FIRE on New Laws to Protect Free Speech

Conor Friedersdorf asked FIRE (The Foundation for Individual Rights and Expression) what laws they would like Congress to pass to protect free speech in the US. They said:

  1. Eliminate the FCC and stop regulating television altogether.
  2. Crack down on "jawboning" – when the president or other senior figures call up TV networks and complain about coverage – by requiring that all such communications be disclosed.
  3. Allow people who sue the government for infringing their free speech to collect damages.
  4. Anti-SLAPP laws to limit frivolous lawsuits; many states have these but not all, and the Feds do not.
  5. The Respecting the First Amendment on Campus Act, already introduced into Congress, which would ban “free-speech zones, which imply that expression is restricted elsewhere on campus,” and prohibit onerous security fees that colleges sometimes impose on organizers of events with controversial speakers, and require that any limits follow what the Supreme Court said in Davis v. Monroe County Board of Education, that speech rises to a Title VI violation only if it is “so severe, pervasive, and objectively offensive” and “so undermines and detracts from the victims’ educational experience, that the victim-students are effectively denied equal access to an institution’s resources and opportunities.”

2 comments:

G. Verloren said...

1/2

What a bizarre list.

Numbers two, three, and four all appear fairly sensible, at least at a glance.
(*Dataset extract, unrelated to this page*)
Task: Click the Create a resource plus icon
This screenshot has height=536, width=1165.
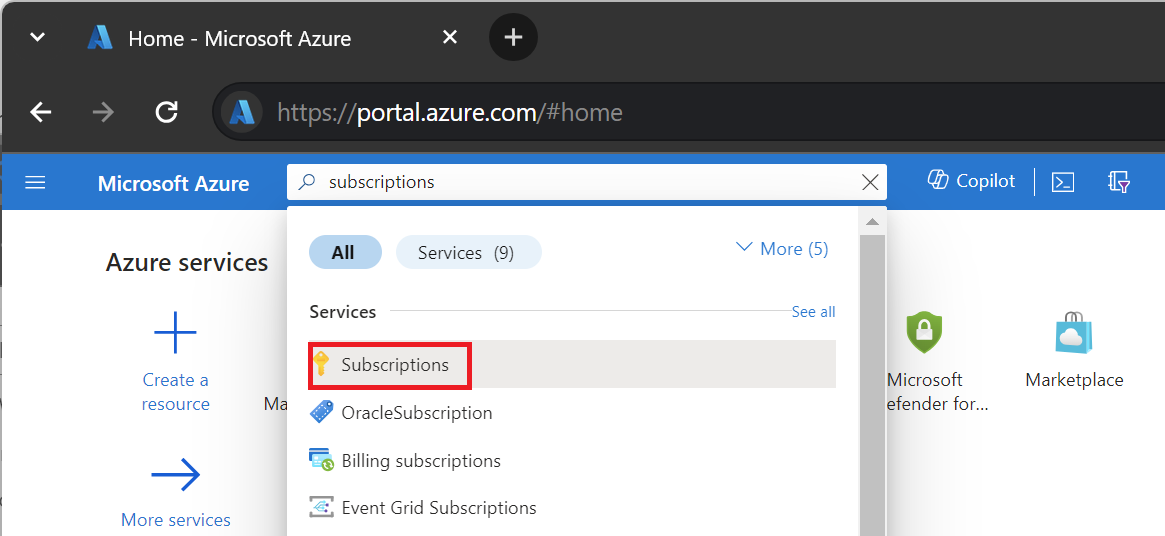Action: pyautogui.click(x=175, y=332)
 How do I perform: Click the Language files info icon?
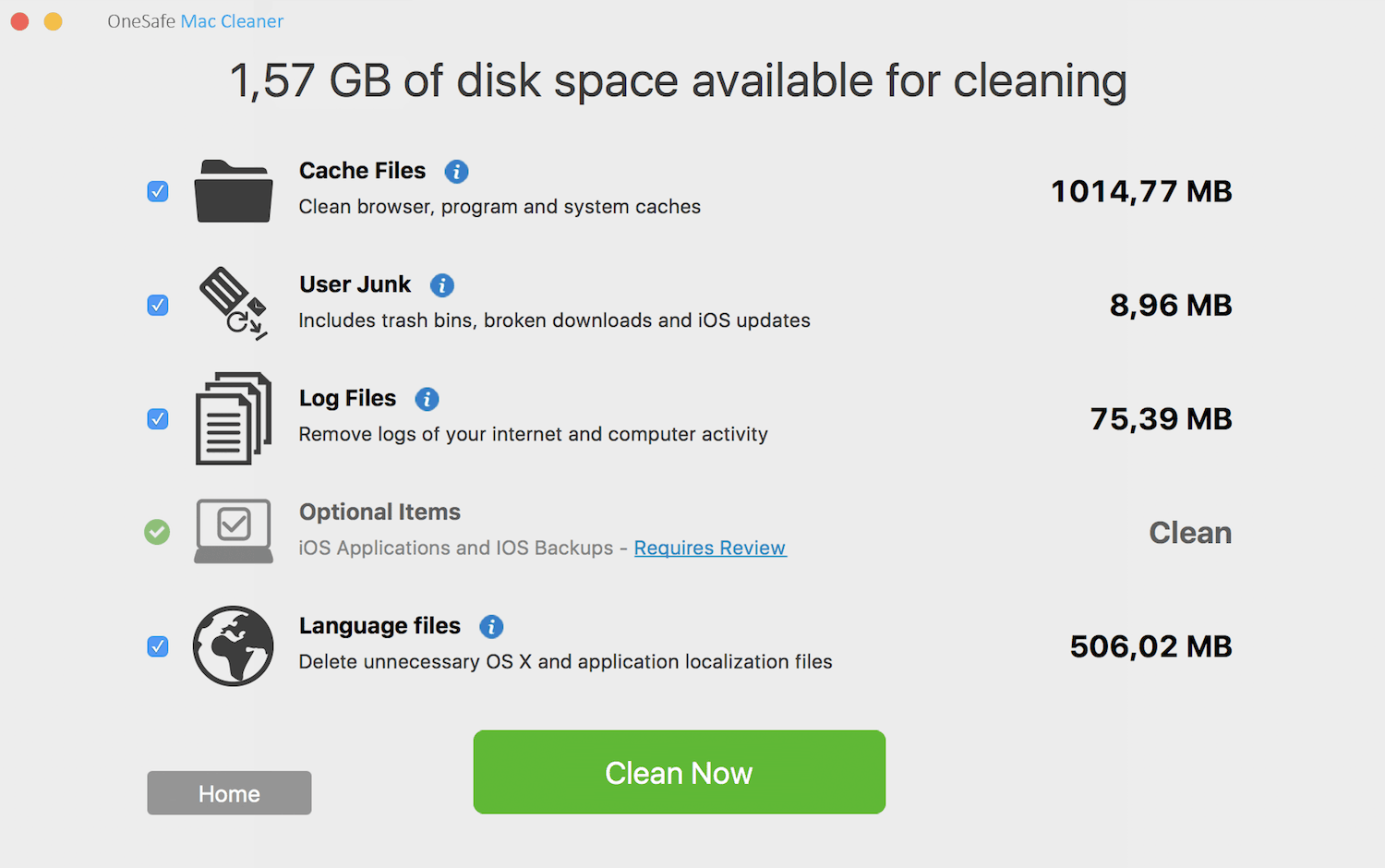tap(491, 627)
Number five is just... wrongheaded. If enacted, it would actually harm freedom of expression. Banning "free-speech zones" would achieve nothing productive.

Firstly, "free-speech zone" is an informal name for the phenomenon.
The entire point of a so-called "free speech zone" is to set aside a portion of a public space where people can conduct protests and express themselves without directly interfering with the day to day operations of ordinary public services which are paid for by taxpayer money. Such areas do not exist to regulate the content of anyone's speech - they instead place limits on the timing, location, and form of expression, for the express (and limited!) purpose of avoiding disruption to services.
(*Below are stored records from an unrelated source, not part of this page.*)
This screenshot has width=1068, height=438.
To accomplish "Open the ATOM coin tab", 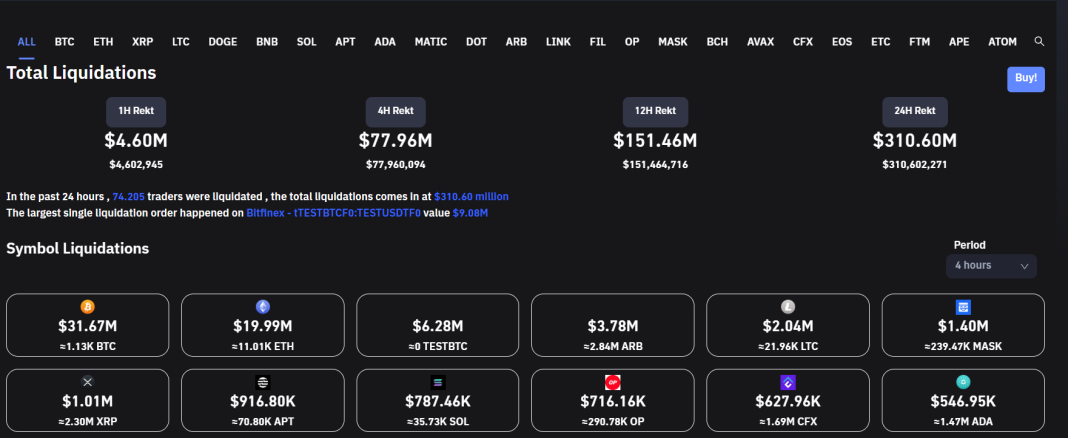I will coord(1002,42).
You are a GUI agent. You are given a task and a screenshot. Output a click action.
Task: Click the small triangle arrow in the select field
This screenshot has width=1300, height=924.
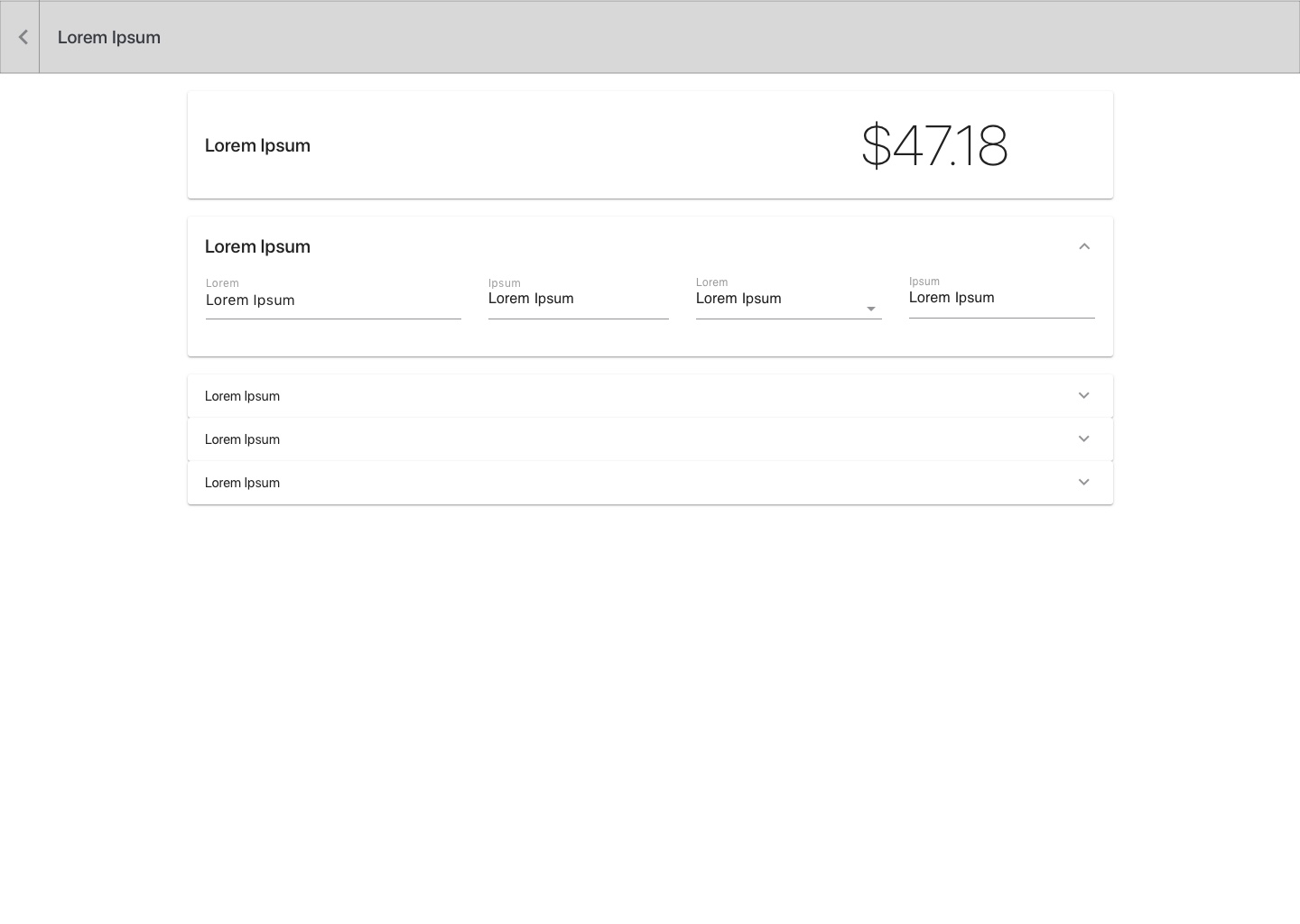click(x=871, y=309)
For example, in the context of a public college campus: it's reasonable to protest on the school grounds and property, but it would be unreasonable to protest in classrooms that are actively in session, or in the middle of parking lots that would otherwise be occupied by vehicles; it's reasonable to protest during daylight hours, but it would be unreasonable to chant through the night outside the student dormitories; et cetera.

This is no different than other publicly funded services. If you wanted to protest outside a fire station over the local fire chief's public comments and call for their removal, that's one thing - but if the form of your protest involves physically blocking off the fire station and preventing the dispatch of emergency vehicles, you are going to be forcibly removed by the police, and for perfectly valid reason.

If you tried to ban "free-speech zones", either what would actually happen is that they ban public institutions calling such an area by that specific name, in which case they would simply be called something else and nothing would change...

...or you would be arguing for the freedom of anyone, anywhere, to disrupt any public service, at any time, for any reason - which would be an insane thing to expect to ever become law. Your right to protest on public property extends only until the point where it infringes on other people's rights. Your right to protest does not overrule other people's separate rights. You can't just protest in the emergency room of a public hospital; or in the security offices of a public airport; or blocking traffic in the middle of the road; et cetera.

G. Verloren said...

2/2

Continuing on the matter of number five...

The expectation to prohibit "onerous security fees" for controversial speakers is likewise boneheaded. If you succeeded in prohibiting said fees, then public colleges would simply decline to host such speakers in the first place, defeating the entire stated purpose of promoting speech.

And if you want to somehow prohibit said colleges from declining, you're now in effect suddenly arguing that the government must be forced to spend taxpayer money to give a platform to anyone who wants it, no matter how controversial or liable to incite violence and criminality. Again, this is the sort of thing that no sane person should ever expect to end up becoming law. It's nonsensical.

Speaking of insanity... we now move on to the matter of number one.

Number one is sheer lunacy. No country in the world has ZERO regulations for public broadcasting. On that note, it also would be especially nonsensical to carve out total deregulation for TV specifically, and not do the same for all other forms of public broadcasting.

We regulate television for extremely good reasons, almost all of them related to the public being preyed upon by bad actors. I shouldn't have to give examples - any reasonable person should be able to imagine hugely problematic hypotheticals for themselves, with just a bit of thought.

That's not to say nothing needs looked at or changed (see George Carlin's famous complaint regarding the "Seven Dirty Words"), but there's a vast gulf between that sort of thing and removing all regulation entirely.